To conclusively pin down the identity of a Sea Serpent is a tricky task, due to many different interpretations forming through the ages. However, a Sea Serpent is typically an incredibly large reptile that lives in the vast ocean. Sometimes they are described as Sea Dragons, Sea Snakes, or even Leviathan. They tend to have either a snakelike head or dragon head, a long neck, and sharp scales. In nearly all accounts, the Sea Serpent is a malevolent, terrible creature, feared by sailors and fishermen, causing death and destruction on the high seas.

Sea Serpent Mythology

The Destruction of Leviathan by Gustave Doré (1865) depicts the Hebrew monster Leviathan
The Destruction of Leviathan by Gustave Doré (1865) depicts the Hebrew monster Leviathan

The Sea Serpent has appeared in images and literature across a variety of cultures. It has been widely regarded that the notion of the Sea Serpent originates from Indo-European culture.
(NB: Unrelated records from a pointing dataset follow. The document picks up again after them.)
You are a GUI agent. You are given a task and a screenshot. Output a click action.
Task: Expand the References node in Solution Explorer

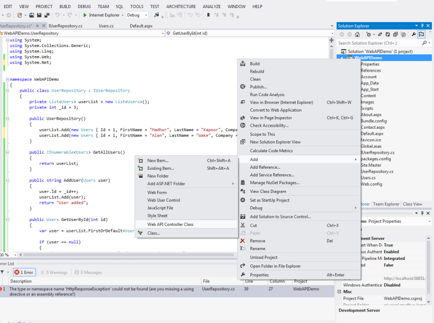click(x=370, y=70)
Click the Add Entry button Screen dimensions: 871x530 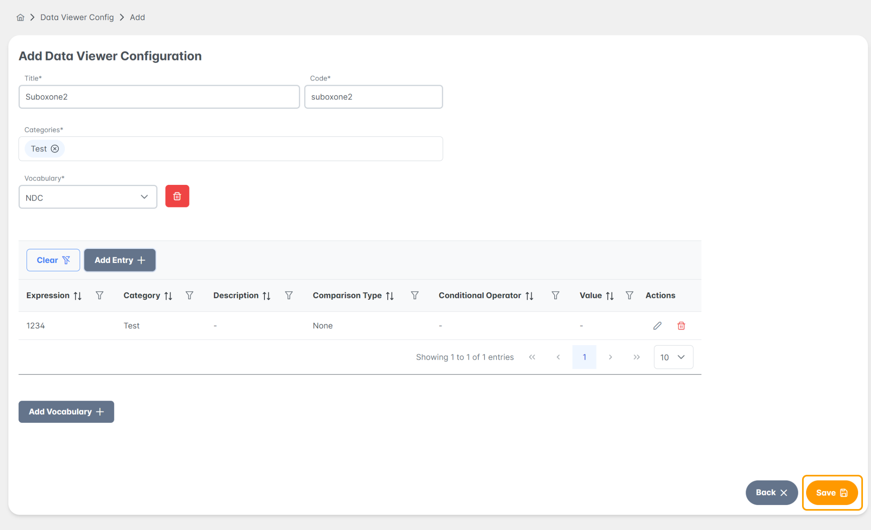point(120,260)
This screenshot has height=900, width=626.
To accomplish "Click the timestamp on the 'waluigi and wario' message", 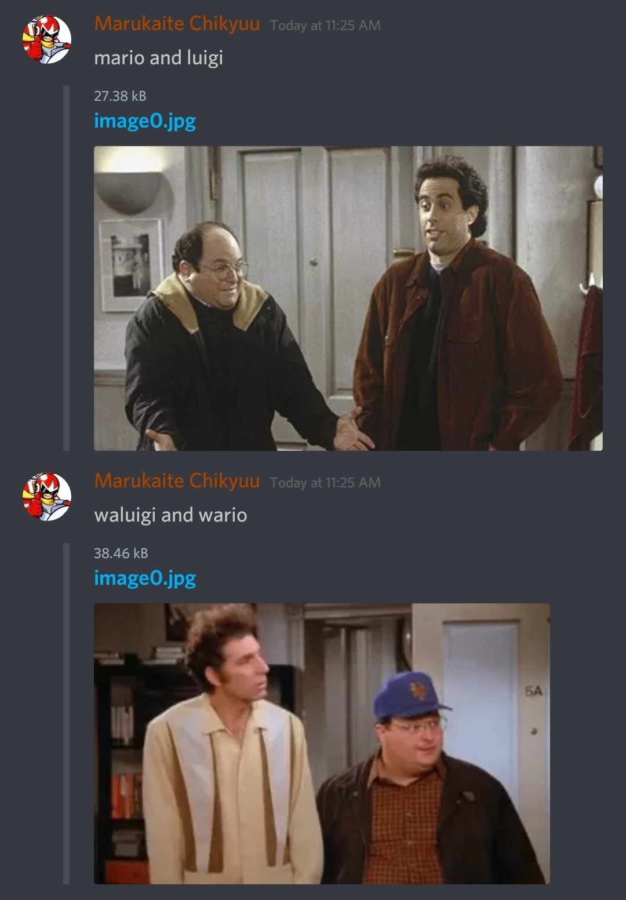I will [325, 483].
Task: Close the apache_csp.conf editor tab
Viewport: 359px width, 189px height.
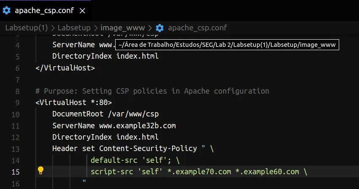Action: click(82, 11)
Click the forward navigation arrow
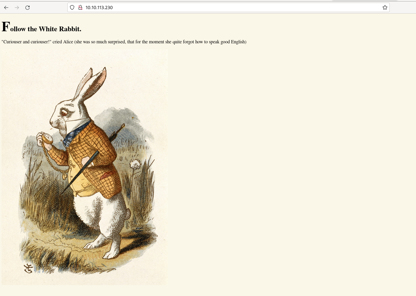The height and width of the screenshot is (296, 416). point(17,7)
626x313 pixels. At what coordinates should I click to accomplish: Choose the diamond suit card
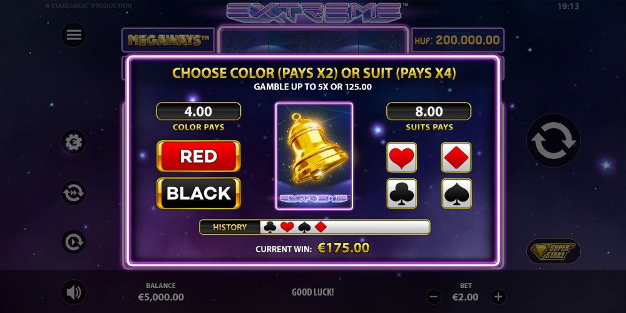pyautogui.click(x=456, y=157)
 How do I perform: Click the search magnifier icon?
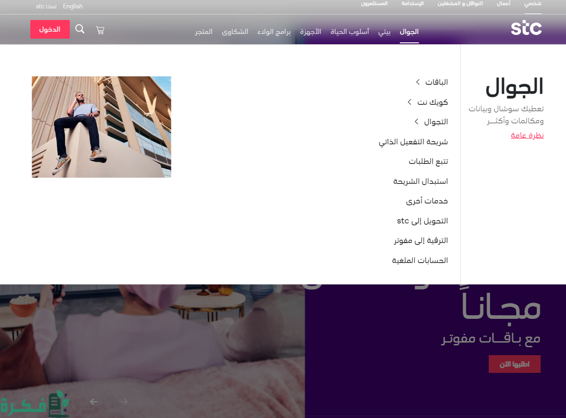pos(80,29)
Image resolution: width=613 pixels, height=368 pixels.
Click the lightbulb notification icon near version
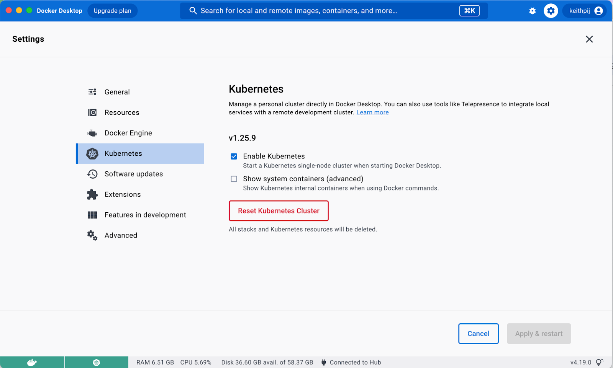click(x=600, y=362)
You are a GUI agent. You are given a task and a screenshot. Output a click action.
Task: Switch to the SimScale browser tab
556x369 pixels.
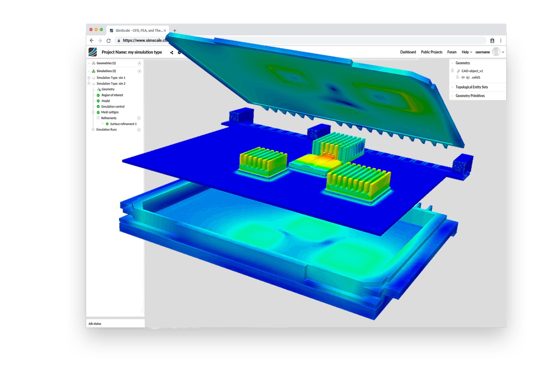[137, 31]
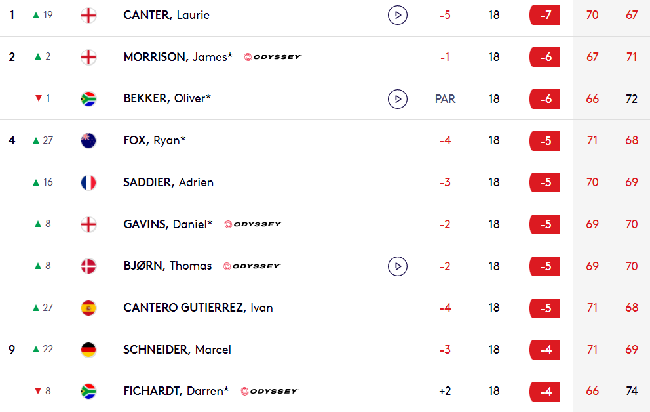Open CANTERO GUTIERREZ, Ivan player details

(198, 308)
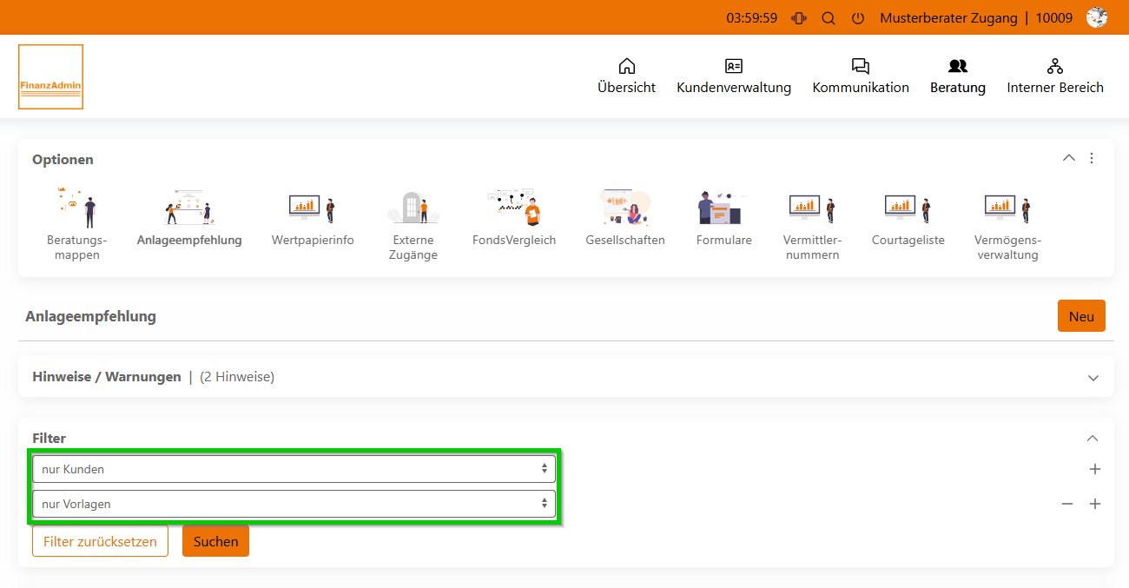Collapse the Filter section

click(x=1093, y=439)
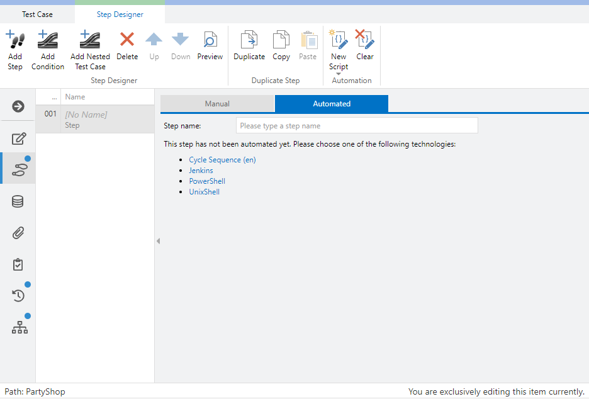Delete the selected step with red X

(x=127, y=41)
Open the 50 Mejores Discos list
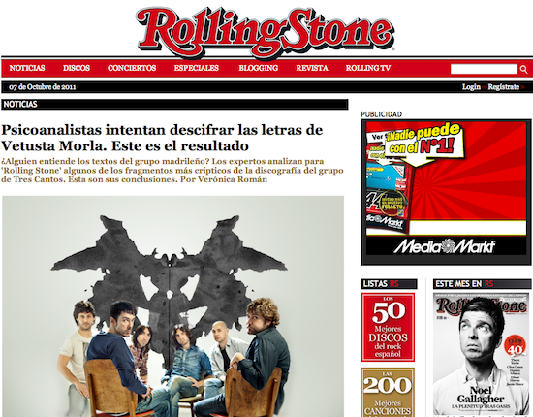Image resolution: width=533 pixels, height=417 pixels. coord(388,327)
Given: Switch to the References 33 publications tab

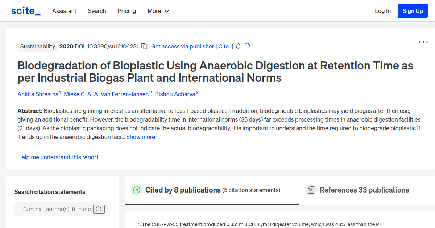Looking at the screenshot, I should click(x=364, y=190).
In Greek mythology, the Serpent is called Hydra, or Echidna, and is sometimes shown as a multi-headed monster. In the epic Latin poem, the Aeneid, Laocoön was killed by a Sea Serpent.

The Serpent emerges frequently in Norse mythology. Jörmungandr was a Sea Serpent so big that it circled the world and would be misidentified by sailors as a landmass. Tales have been told of Saint Olaf in 1028 AD slaying a Sea Serpent in Valldal, Norway.

The legend of the Sea Serpent even stretches as far as the Middle East. Syrian folklore has told stories of a battle between Baal, a god, and the Leviathan, a sea monster found in Hebrew texts. There was a similar tale to be told in Babylonian folklore. Marduk, a god, clashed with a serpent called Tiamat. The Hittites, from modern-day Turkey, also recorded a dragon named Illuyankas, who was bettered by Tarhun, the god of weather.

Sea Serpent Sightings

Sea Serpents have been seen by many ships throughout the ages
Sea Serpents have been seen by many ships throughout the ages

There have been multiple tales of Sea Serpent sightings in the past. As recent as 2002, a legendary creature called Morgawr has been seen in Cornwall, UK. Observers, and fishermen, have told accounts of a 15-20 ft snake-like creature on the surface of the water. Some theorize that the Plesiosaur, an ancient seafaring dinosaur, still exists today.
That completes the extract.